Anche per ragioni di propaganda interna, Putin non può però certo abbassare la testa senza perlomeno tentare di mantenere uno status di grande potenza in Asia Centrale. Una sensazione confermata da Umarov: “dall’inizio dell’invasione dell’Ucraina, il presidente russo ha frequentato la regione con una continuità mai riscontrata in passato, visitando tutte le repubbliche dell’area con l’eccezione del Kirghizistan”. Una frenesia messa in campo avendo in testa un obiettivo minimo, ossia cercare perlomeno di mantenere lo status quo attuale. 

 

Il tentativo del Kazakistan di rimanere il più possibile neutrale rispetto alla situazione ucraina per evitare di essere associato alla Russia, trova meno riscontri nella strategia dell’altro gigante regionale, l’Uzbekistan. “Tashkent ha puntato molto sui rapporti con Mosca, anche per il legame tra il leader uzbeko Shavkat  Mirziyoyev e oligarchi come Alisher Usmanov, diventato nel corso del tempo molto influente nel paese”, sottolinea il ricercatore, notando anche che “prima dell’invasione, l’Uzbekistan era per esempio pronto a diventare membro dell’Unione economica eurasiatica, un progetto al momento accantonato. Difficile dire come si comporterà in futuro il paese, perché nella nomenklatura si riscontrano posizioni differenti e non è al momento possibile dire quale prevarrà”.

 

Umarov concorda poi con l’idea che il colpo di teatro orchestrato dal leader tagiko Emomali Rahmon – che durante il recente summit di Astana ha attaccato con enfasi Putin criticando la sua politica regionale – sia stato legato alla volontà di alzare la posta e far pesare il proprio ruolo di alleato per ottenere maggiore attenzione da Mosca in termini di investimenti ed equipaggiamento militare.
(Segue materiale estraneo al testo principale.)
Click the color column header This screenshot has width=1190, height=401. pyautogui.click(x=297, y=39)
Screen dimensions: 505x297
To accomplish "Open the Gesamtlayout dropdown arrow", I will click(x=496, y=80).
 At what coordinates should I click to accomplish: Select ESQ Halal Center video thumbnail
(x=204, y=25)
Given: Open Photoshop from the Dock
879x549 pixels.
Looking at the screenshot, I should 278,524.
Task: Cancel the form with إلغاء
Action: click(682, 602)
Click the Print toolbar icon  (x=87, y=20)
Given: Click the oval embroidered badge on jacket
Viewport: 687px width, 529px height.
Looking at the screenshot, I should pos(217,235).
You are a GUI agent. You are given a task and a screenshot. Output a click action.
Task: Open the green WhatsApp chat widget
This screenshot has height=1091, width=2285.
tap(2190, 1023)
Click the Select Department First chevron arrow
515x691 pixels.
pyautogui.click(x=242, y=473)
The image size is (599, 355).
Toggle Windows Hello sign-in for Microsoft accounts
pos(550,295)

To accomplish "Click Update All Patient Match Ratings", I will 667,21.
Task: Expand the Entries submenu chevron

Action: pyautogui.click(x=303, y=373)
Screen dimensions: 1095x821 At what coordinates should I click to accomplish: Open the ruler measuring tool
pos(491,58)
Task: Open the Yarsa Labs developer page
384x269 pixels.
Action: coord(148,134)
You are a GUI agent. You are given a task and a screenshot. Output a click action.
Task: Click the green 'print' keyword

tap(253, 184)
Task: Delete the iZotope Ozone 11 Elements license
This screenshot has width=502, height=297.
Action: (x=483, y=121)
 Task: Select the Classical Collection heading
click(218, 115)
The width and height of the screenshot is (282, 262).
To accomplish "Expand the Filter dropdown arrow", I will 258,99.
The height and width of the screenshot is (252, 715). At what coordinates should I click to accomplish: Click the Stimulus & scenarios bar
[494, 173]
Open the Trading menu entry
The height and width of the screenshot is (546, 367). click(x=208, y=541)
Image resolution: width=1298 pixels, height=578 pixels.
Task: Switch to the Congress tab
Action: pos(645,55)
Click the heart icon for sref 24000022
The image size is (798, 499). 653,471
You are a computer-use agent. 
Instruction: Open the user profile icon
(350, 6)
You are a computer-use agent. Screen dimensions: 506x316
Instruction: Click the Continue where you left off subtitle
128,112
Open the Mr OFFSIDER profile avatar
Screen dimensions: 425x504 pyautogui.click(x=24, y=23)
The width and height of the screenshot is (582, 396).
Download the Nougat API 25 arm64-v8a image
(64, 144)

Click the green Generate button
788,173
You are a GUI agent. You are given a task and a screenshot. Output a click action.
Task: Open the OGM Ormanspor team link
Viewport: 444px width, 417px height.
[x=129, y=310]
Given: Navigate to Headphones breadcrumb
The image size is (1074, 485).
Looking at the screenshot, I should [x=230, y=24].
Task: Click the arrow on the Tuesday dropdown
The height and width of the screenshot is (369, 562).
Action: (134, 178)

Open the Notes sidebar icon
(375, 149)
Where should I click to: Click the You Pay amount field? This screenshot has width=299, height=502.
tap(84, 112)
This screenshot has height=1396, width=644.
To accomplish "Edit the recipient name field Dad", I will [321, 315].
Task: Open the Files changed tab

Arrivando alla domanda che più sta agitando gli osservatori e le più attente cancellerie internazionali, ossia quale attore potrebbe avvantaggiarsi dal declino relativo della Russia in Asia Centrale, Umarov crede che “nessun paese otterrà davvero dei benefici dalla situazione attuale” e che sia necessario prima di tutto guardare alla nuova realtà da una prospettiva centro asiatica, prima che internazionale.

 

“Le repubbliche della regione, perlomeno alcune, hanno capito sia che la loro integrità territoriale non è un dato di fatto sia che devono iniziare a ragionare in un’ottica di definitivo affrancamento da Mosca”. “Sarà importante continuare a monitorare innanzitutto il Kazakistan, in prima fila sul fronte dell’allontanamento dal Cremlino”, conclude il ricercatore.